From Martin, whose email is still giving him problems:
(Poem #1064) Travel
 The railroad track is miles away,
     And the day is loud with voices speaking,
 Yet there isn't a train goes by all day
     But I hear its whistle shrieking.

 All night there isn't a train goes by,
     Though the night is still for sleep and dreaming,
 But I see its cinders red on the sky,
     And hear its engine steaming.

 My heart is warm with friends I make,
     And better friends I'll not be knowing;
 Yet there isn't a train I'd rather take,
     No matter where it's going.
-- Edna St Vincent Millay
Another poem that really speaks to me (indeed, I believe that it is this
quality of speaking to, and often for, me that Millay possesses in greater
measure than any other poet with whom I am familiar). I am faintly reminded
of the old saying "It is better to travel hopefully than to arrive", but
even that misses the point - the word 'hopefully' implies that travelling is
a means towards an end. Millay celebrates, instead, the pure act of travel,
and the powerful attraction it can possess.

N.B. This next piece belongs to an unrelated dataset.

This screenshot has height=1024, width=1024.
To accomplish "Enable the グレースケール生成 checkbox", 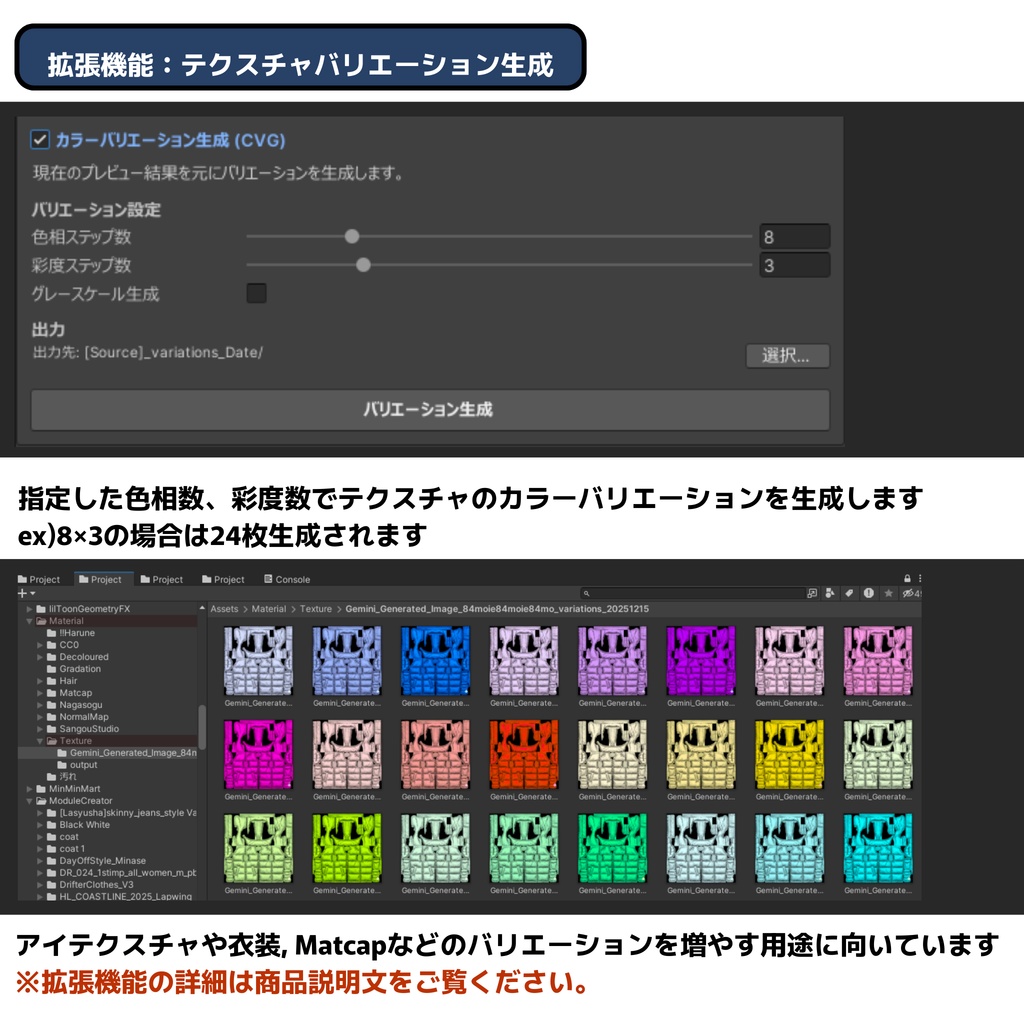I will point(257,293).

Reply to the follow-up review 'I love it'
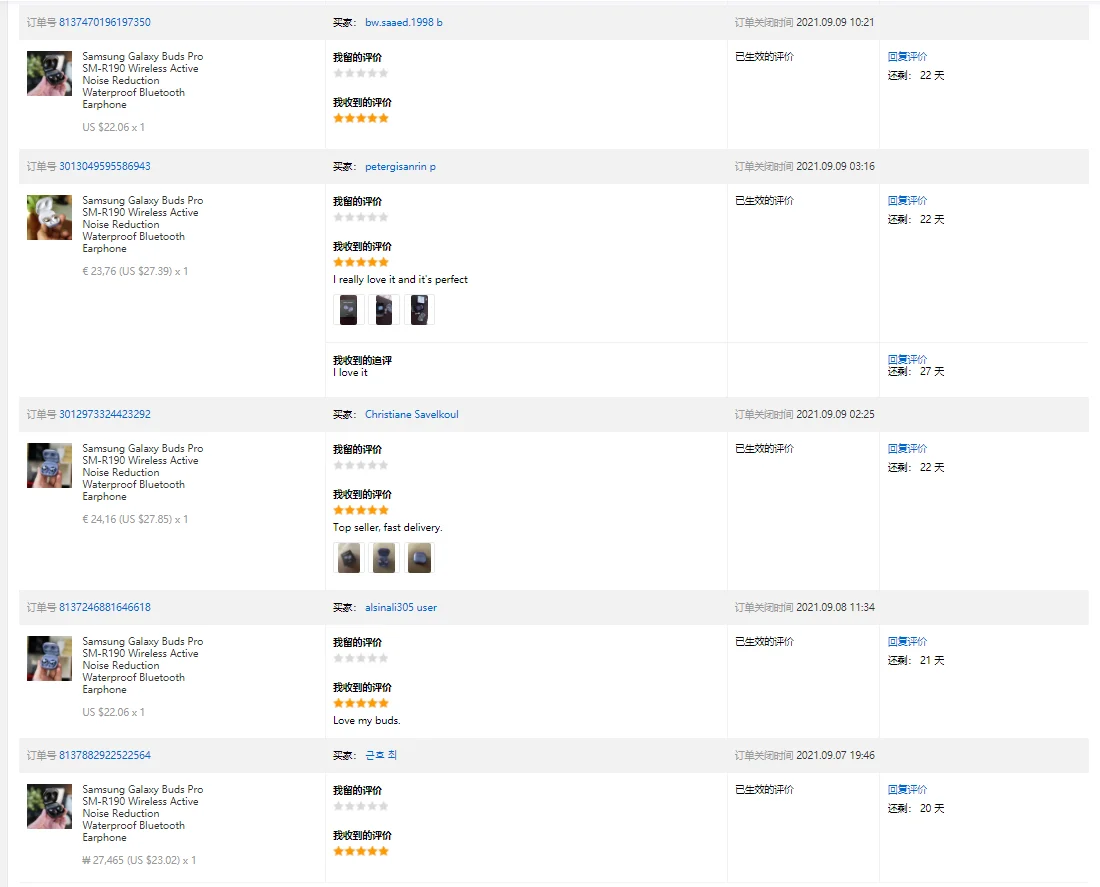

Of course, there is also a strong escapist subtext running through the poem,
the implication that, while the narrator might not care where she is
travelling *to*, she is certainly travelling *from* 'here'. However, I
believe, or perhaps prefer to believe, that that is not the poem's main
thrust - that, instead, the lure of the train is purely positive, a desire
to travel rather than to escape.

I've run a number of Millay's poems in the past, and attempted to analyse
their appeal; this one I'm running for the sheer visceral reaction it
provoked, and for the way it resonated with my own feelings on the matter.
Any further analysis would be superfluous.

-martin.

[Minstrels Links]

Edna St. Vincent Millay:

Poem #34, First Fig
Poem #49, The Unexplorer
Poem #108, The Penitent
Poem #317, Inland
Poem #590, Sonnet XLIII
Poem #604, Euclid Alone Has Looked On Beauty Bare
Poem #817, Grown-up
Poem #860, Sonnet: Love Is Not All
Poem #905, I will put Chaos into fourteen lines
Poem #926, Dirge Without Music
Poem #956, Ashes of Life

all of which can be found at
[broken link] http://www.cs.rice.edu/~ssiyer/minstrels/index_poet_M.html#Millay

22 comments: ( or Leave a comment )

Beth Sherman said...

The second to last line is "Yet there isn't a train I wouldn't take"

Alice McLerran said...

I THINK the second verse starts with the word "At" rather than "All,"
but am not sure. I love this poem too, and was trying to recall it on
Dec. 23rd as we waited for it to be time to take two of our grandkids
to the train to return them to their parents after a pre-Christmas
visit with them. I had been telling them stories of how trains USED to
be in my own childhood. Even the efficient trains of Europe don't
touch the glamour of those old steam trains with their sumptuous dining
cars, their kind conductors and porters. I still remember the baked
apples that I could order for breakfast. Cinnamon-scented and
steaming hot, they could be cooled by cream poured from a small silver
pitcher of luxurious heaviness. An alloy, surely, but it seemed real
silver. A pity my grandchildren can never know those trains, the
sounds and smells of them. When I had a lower berth with access to the
window, I used to lie awake as long as I could so as to be able to
peek out at the towns through which we passed in the dark. Tracks
passed by lighted windows; I was glimpsing lives mine would never
cross. It was magic.

Marshall Butow said...

I understood the poem viscerally from when I read it in third
grade . The Day is long with voices speaking- speaking but not saying
\ anything- certainly not communicating . The poem is about escape,
both inner ( ennui) and outer (the every day ). It speaks to
movement and progress. I still love it
Marshall Butow

Barbara T said...

And I believe the title of the work is called Second April,
not Travel.

Barbara Torrey Clegg

Barbara T said...

Oops - I meant to say:

The poem, "Travel," is from a Millay collection of poems
called Second April.

Barbara Torrey Clegg

holy land tours said...

Wonderful. I love choosing a specific book of poems to take with me when I travel. Each country, or each city, is then filled with words that later connect me to that place again. Thank you for introducing this one, unfamiliar to me yet.

Unknown said...

What kinds of experience bring on restlessness?